Leurs dirigeants sont profondément intégrés dans les élites dirigeantes des puissances impérialistes où ils vivent, et à travers lesquels ils poursuivent leurs affaires commerciales et intérêts professionnels. Ils sont les organisateurs d’innombrables groupes pour la promotion de politiciens impérialistes réactionnaires, tels que les « Tamouls pour Trump », « Tamouls pour Obama », « Tamouls pour Clinton » et « Tamouls pour Corbyn ».
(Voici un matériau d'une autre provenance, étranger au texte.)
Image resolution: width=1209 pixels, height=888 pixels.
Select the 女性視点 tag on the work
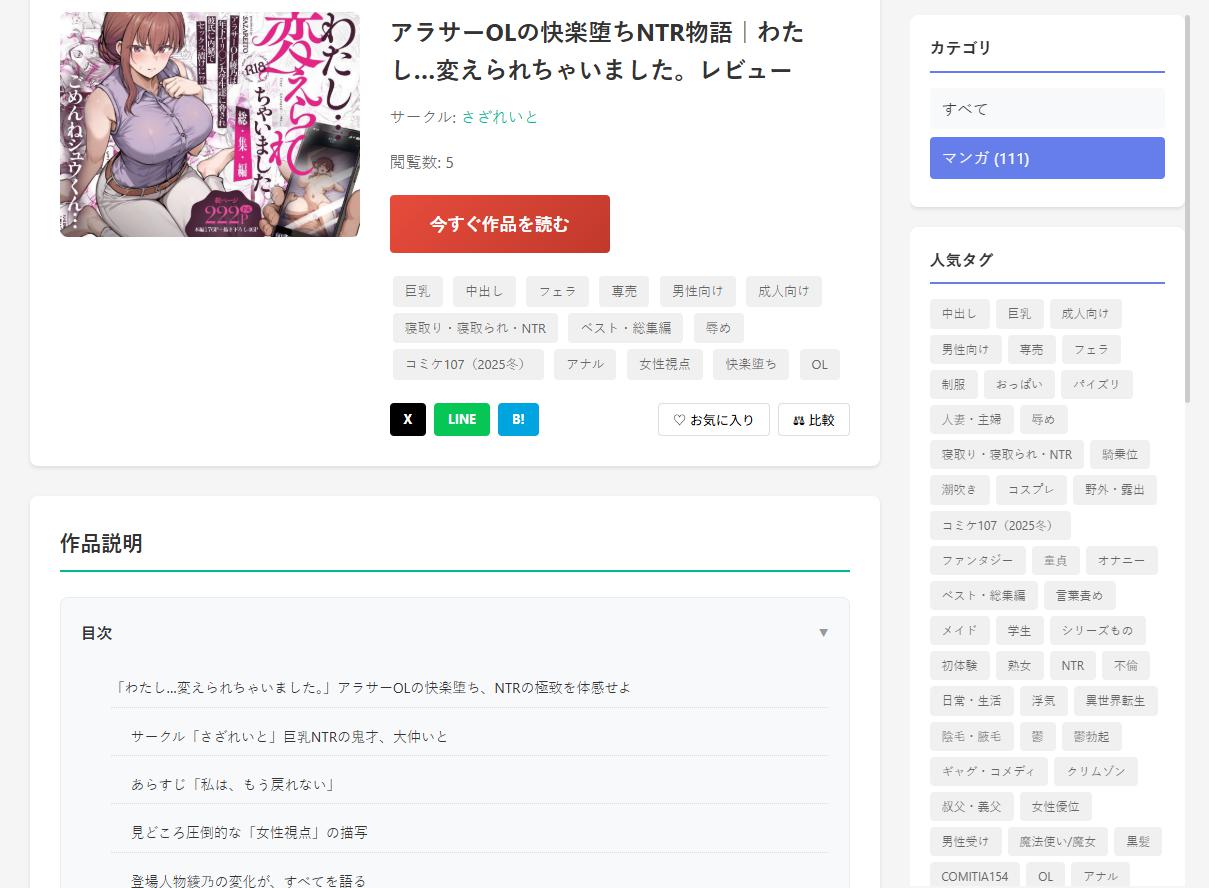(665, 364)
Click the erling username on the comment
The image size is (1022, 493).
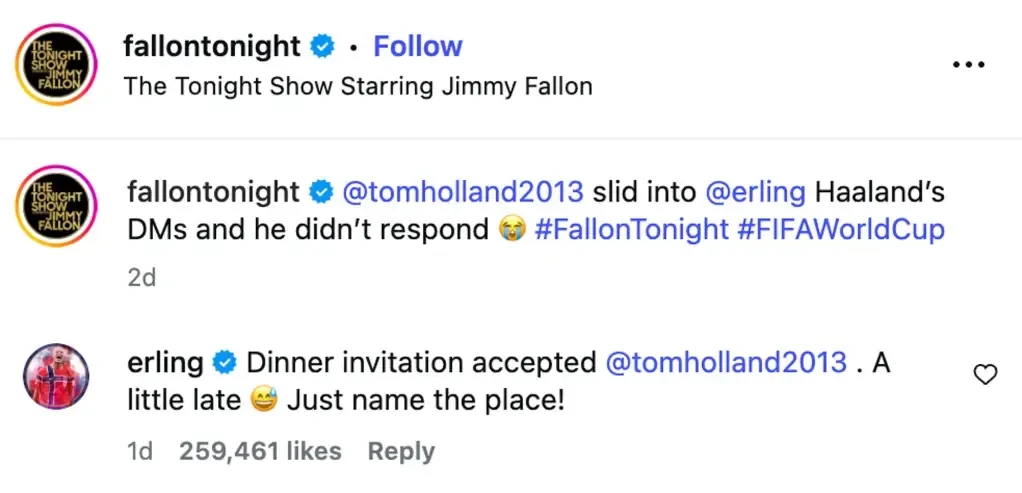(x=165, y=363)
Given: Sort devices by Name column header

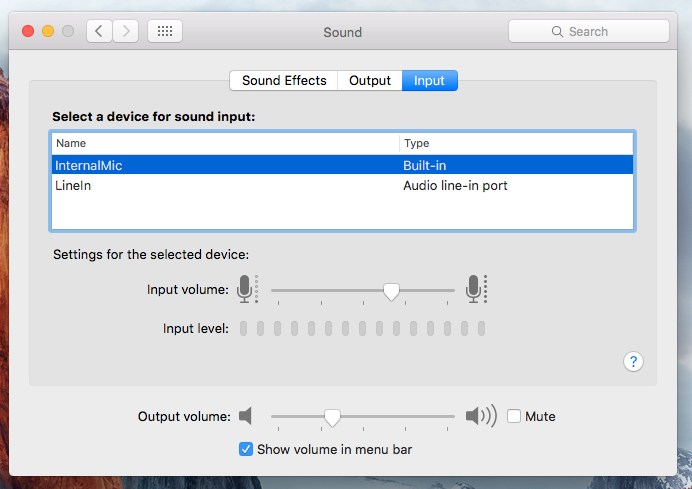Looking at the screenshot, I should [x=225, y=143].
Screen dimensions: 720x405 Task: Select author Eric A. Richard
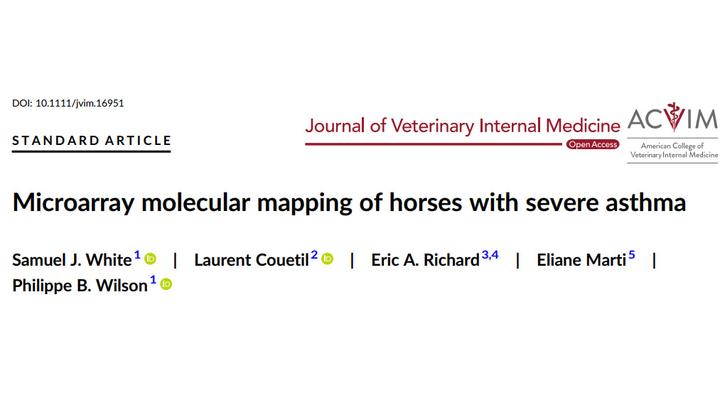tap(425, 260)
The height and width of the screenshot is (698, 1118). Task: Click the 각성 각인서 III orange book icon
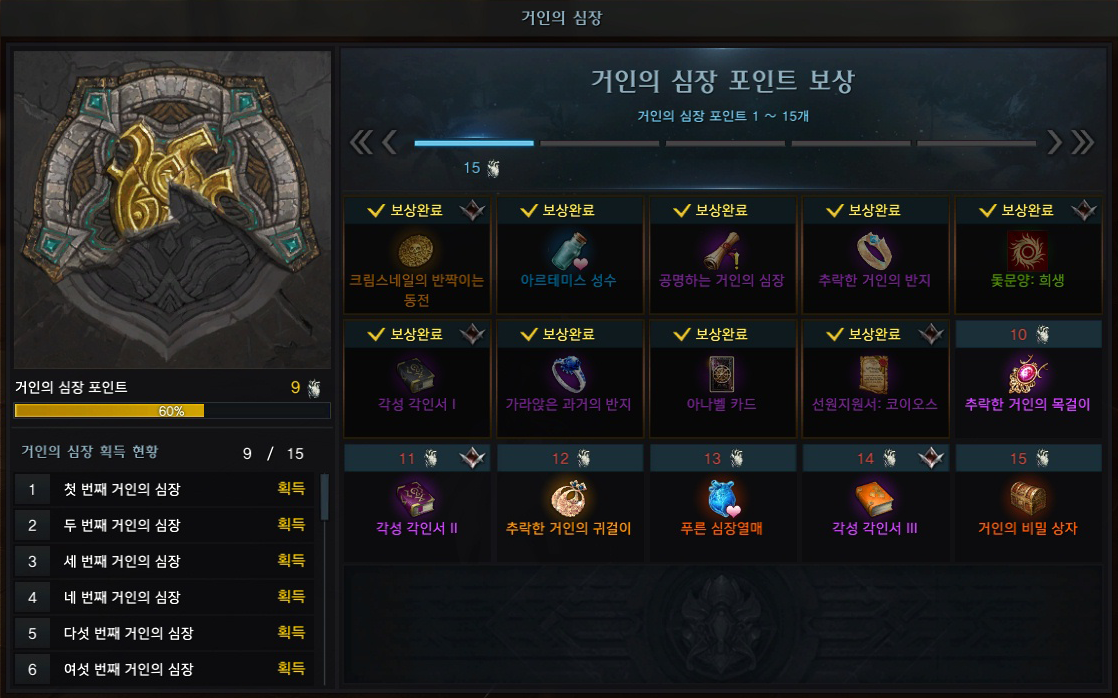click(x=874, y=498)
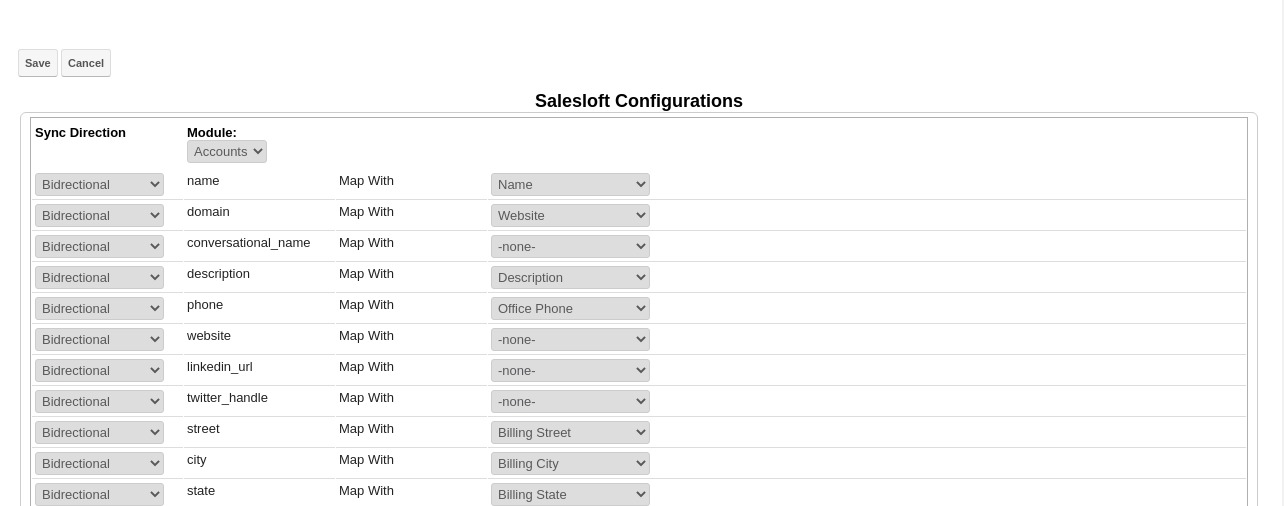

Ils sont indifférents aux crimes de guerre commis par Washington et ses alliés européens. Ils sont prêts à tout pour servir l’impérialisme et le gouvernement de Sirisena, et ils sont complices de la dissimulation des crimes de guerre non seulement en Syrie, en Irak, en Afghanistan et en Libye, mais aussi au Sri Lanka – ceux du régime de Colombo qui avait initié la guerre civile qui dura trois décennies après des années de discrimination croissante contre les Tamouls, et ceux des LTTE.

Les groupes nationalistes tamouls de la diaspora ont fait campagne et manifesté pour une intervention militaire américaine au Sri Lanka à la fin de la guerre civile et ont soutenu de manière téméraire le « Pivot vers l’Asie » d’Obama contre la Chine. À mesure que le gouvernement Trump leur accorde une place pour faire des affaires et défendre leurs intérêts politiques, ils se tiennent prêts à soutenir la stratégie de Trump de « l’Amérique d’abord » qui intensifie la menace de guerre contre la Chine et va de pair avec des déportations de masse et d’autres atteintes drastiques aux droits des immigrés aux États-Unis.

Ils ne cherchent pas à cacher leur alignement sur les impérialismes américain, canadien et européen. Le chef du GTF, SJ Emmanuel, s’est vanté à Genève : « Je me rendais souvent au Département d’État américain. L’an dernier, j’y suis allé également et j’ai parlé à la secrétaire d’État Nisha Biswal. Elle a dit que le Sri Lanka serait inscrit à leur ordre du jour. Maintenant, le gouvernement a changé. Cependant, nous ne pouvons généralement rien faire sans l’aide des pays importants sur la scène internationale – la Grande-Bretagne, le Canada, l’Australie, l’Amérique et l’Europe. »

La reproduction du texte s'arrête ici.